I chunked all the documents into 400-800 character chunks, vectorized them all, and put them in a vector database.
The results are pretty bad--the surfaced document chunks kind-of-but-not-really match up with the query.
I'm getting much better results from simple keyword searches (using meilisearch).
Am I doing something wrong? Do I need to use a fine-tuned model like BERT? Is this technology vastly overhyped?
My take is you might like keyword searches better for some queries and you might like embedding search for others.
The problems of: (1) How to combine keyword search and embedding search (you'd imagine you'd want a ranking function that handles both) and (2) How to handle chunks are both hard.
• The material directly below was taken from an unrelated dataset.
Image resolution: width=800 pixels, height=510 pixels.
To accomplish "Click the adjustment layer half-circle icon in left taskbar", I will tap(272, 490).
As for (2) you probably want to make the chunks as big as you practically can, you should be chunking on tokens instead of characters if you at all can.
With the chunks of course you don't get a score for the query-document relationship you get the query-chunk score instead which isn't quite the score you really want, aggregating all the chunk hits and properly chunking the data is an open problem to say the least.
* Is that the right chunk size? How much of a chunk might contain the relevant information? Is it better for your use case to chunk by sentence? I've done RAG with document chunks, sentences, and triplets (source -> relation -> target). How you chunk can have a big impact.
* One approach that I've seen work very well is (1) first, use keyword or entity search to limit results, then (2) use semantic similarity to the query to rank those results. This is how, for example, they do it at LitSense for sentences from scientific papers: https://www.ncbi.nlm.nih.gov/research/litsense/. Paper here: https://academic.oup.com/nar/article/47/W1/W594/5479473.
* You still need metadata. For example, if a user asks for something like "show me new information about X," the concept of "new" won't get embedded in the text. You'll need to convert that to some kind of date search. This is where doing RAG with something like OpenAI function calls can be great. It can see "new" and use that to pass a date to a date filter.
* I've found some embeddings can be frustrating because they conflate things that can even be opposites. For example, "increase" and "decrease" might show up as similar because they both get mapped into the space for "direction." This probably isn't an issue with better (I assume higher dimensional) embeddings, but it can be problematic with some embeddings.
* You might need specialized domain embeddings for a very specific domain. For example, law, finance, biology, and so forth. Certain words or concepts that are very specific to a domain might not be properly captured in a general embedding space. A "knockout" means something very different in sports, when talking about an attractive person, or in biology when it refers to genetic manipulation.